Wanita
itu jahat. Kok bisa?
Misalnya nih, ada satu pasang
laki-laki dan wanita yang sedang menjalani masa ta’aruf dan memiliki
ketertarikan yang sama. Namun ditengah-tengah
ta’aruf mereka datang seorang laki-laki hendak melamar si wanita tersebut. Nah.. yang jadi pertanyaan
adalah apa yang akan dilakukan oleh si wanita itu? Apakah ia akan tetap mempertahankan laki-laki yang sedang
berta’aruf dengannya atau ia akan menerima lamaran laki-laki kedua.
Jika
kamu adalah seorang wanita apa yang akan kamu lakukan?
Bingung?
Galau? Ragu?
Hmm,
Pasti engkau berfikir bahwa dengan laki-laki yang
pertama kejelasan statusnya belum jelas.
Ya..walaupun ia/laki-laki
sudah berkeinginan untuk segera melamar mu, tapi itu pun belum cukup bagi
seorang wanita sepertimu kan?
Karena wanita itu butuh kepastian yang jelas, butuh
yang pasti-pasti, tidak mlenca-mlence dan bimbang tarik ulur. Seperti itu kan
prinsipmu wahai fulan?
Sedangkan
laki-laki yang kedua
datang dengan kepastian yang pasti, dan barangkali secara ekonomi juga sudah
mapan. Tentu itu akan sedikit banyak mempengaruhi pertimbanganmu untuk menerima
sang calon suami. Dan pada akhirnya
engkau akan menerima lamaran laki-laki
kedua dan meninggalkan laki-laki pertama yang sebelumnya kalian telah
berta’aruf.
(pembahasan
ini terlapas dari konsekuensi bahwa
jodoh itu sudah diatur atau semacamnya lah,
namun tulisan ini menggunakan sisi
lain. Dengan kacamata
seorang laki-laki tentunya)
***
“Wanita itu butuh kepastian”, inikah yang selalu di agung-agungkan kaum hawa ketika mendekati masa pelaminannya?
Ketika
disodorkan pada 2 atau lebih pilihan maka si wanita akan memilih kepastian mana dulu yang
lebih kuat. Alias siapa kah yang paling berani untuk serius menyatakan cintanya
dengan mengkhitbah si wanita tersebut.
Benar?
Susah
memang, ketika diawal telah memilih pada satu pilihan namun hanya karena belum
ada kepastian yang jelas dari laki-laki
pertama, si wanita tiba-tiba merubah pikirannya dan mencari posisi
aman dengan menerima lamaran laki-laki kedua. Dikebanyakan kasus
memang sering ditemukan hal demikian bukan??
Lantas
apa yang akan kau lakukan terhadap pilihan awal mu yang mungkin engkau pun juga
menaruh harapan padanya? Di awal kalian telah melalui masa ta’aruf dan telah
mengenal satu sama lain, namun hanya dengan datang sebuah lamaran yang lebih
dulu dari si laki-laki pertama engkau menjadi bimbang dan sejenak melupakan
pada pilihan awal mu itu.
Jahat?
Hmm,
ntah kata apa yang lebih cocok untuk kasus ini. Yang jelas dengan seenaknya
sendiri si wanita merubah pilihannya
(hanya karena ada yang lebih pasti). Dan
apakah menikah itu hanya sekedar berlandaskan pada
kepastian saja? Dengan mudahnya meninggalkan pada pilihan pertama hanya mengejar kepastian semata. Kalau ga jahat, curang
atau g fair, lantas kata apa yang sesuai denganya? Itu sama saja PHP (pemberian
harapan palsu) bagi si laki-laki pertama. Apakah wanita tidak memikirkan itu, bagaimana denga perasaan si laki-laki pertama tersebut.

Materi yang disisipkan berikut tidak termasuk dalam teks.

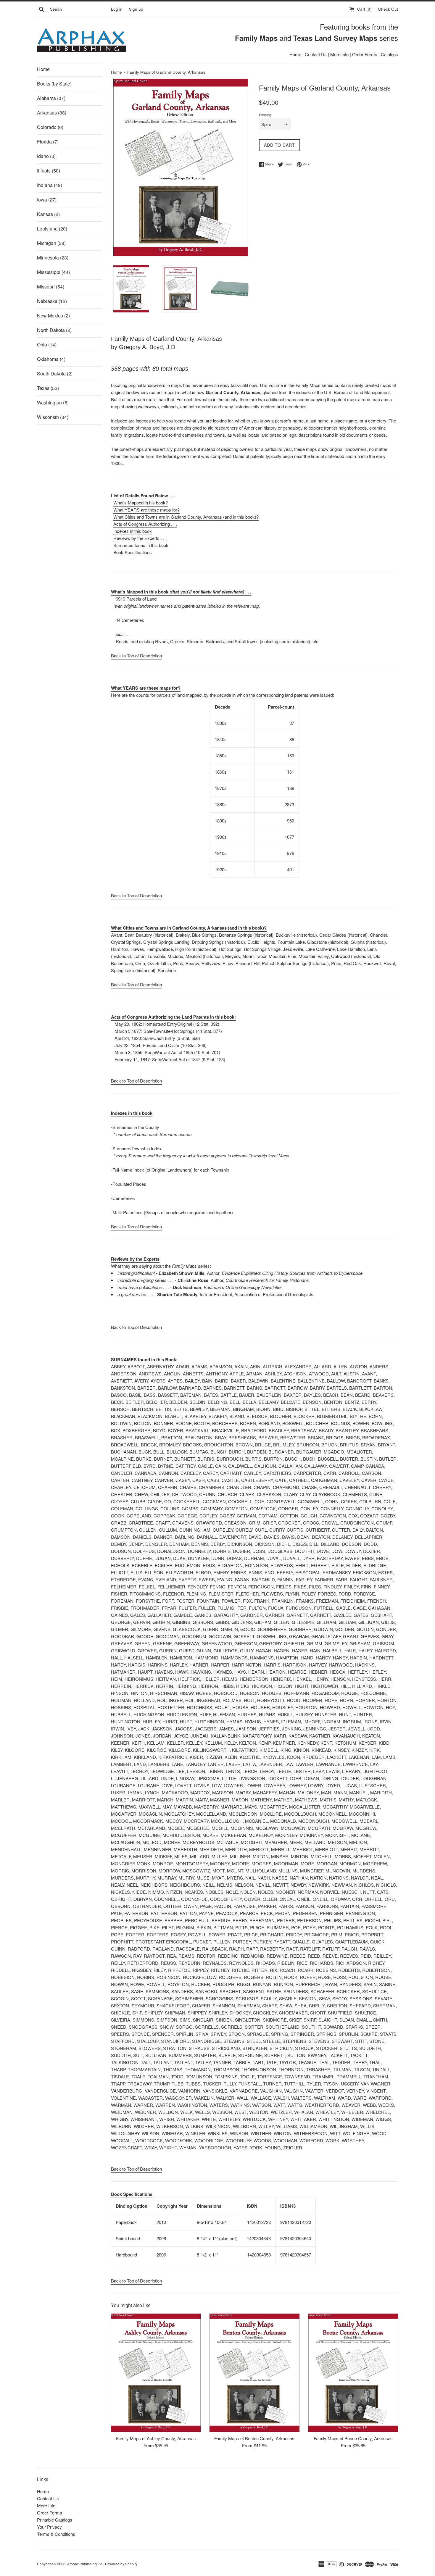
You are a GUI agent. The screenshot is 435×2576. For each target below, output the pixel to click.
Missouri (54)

Apakah yang seperti ini masih mau berkelak
dengan dalil bahwa “ya karena
wanita itu istimewa, unik dan ingin dimengerti, laki-laki
itu harus memahami wanita?” loh,
Wanita sendiri, apa pernah memahami laki-laki? Hanya
tinggal sedikit langkah saja, maka laki-laki yang pertama itu akan segera
melamarmu dan engkau akan bersama pada pilihan awalmu. Tapi, entah apa yang ada
dipikiran si wanita, kok ya bisa-bisanya berubah pikiran dan sejenak langsung
melupakan pilihan awalnya.
***
Perkara
semacam ini terjadi karena si wanita dihadapkan
pada lebih dari 1 pilihan. Ya enak lah, dia tinggal memilih saja yang paling
menguntungkan untuk dirinya. Coba ketika si wanita yang berada dalam rentetan
pilihan si laki-laki. Sebagai contoh; Pada mulanya si wanita dan laki-laki ini
telah saling mengenaal dan berta’aruf, tujuannya jelas, yakni untuk menuju bingkai
pernikahan. Namun di tengah jalan ternyata si laki-laki dijodohkan orang tuanya
pada wanita lain yang mungkin lebih sholehah,kaya,rajin
dan sebagainya. Ternyata si laki-laki memilih wanita
kedua yang lebih memiliki kepastian yang jelas (yakni kepastian untuk menikah
karena telah dijodohkan orang tuannya, sedangkan dengan wanita pertama belum
tentu). Jika demikian, bagaimana perasaan mu ketika diperlakukan seperti itu?
Pasti kau akan berkata dan berdalil bahwa si laki-laki itu tak punya perasaan
dan tak bisa memahami mu sebagai seorang wanita.
Sehingga
alasan pertama mengapa kalian bisa berpindah
hati adalah kalian para wanita berada pada
posisi yang mengambil keputusan (posisi
yang menetukan) alias yang memilih
diantara pilihan yang hadir, bukan dipilih.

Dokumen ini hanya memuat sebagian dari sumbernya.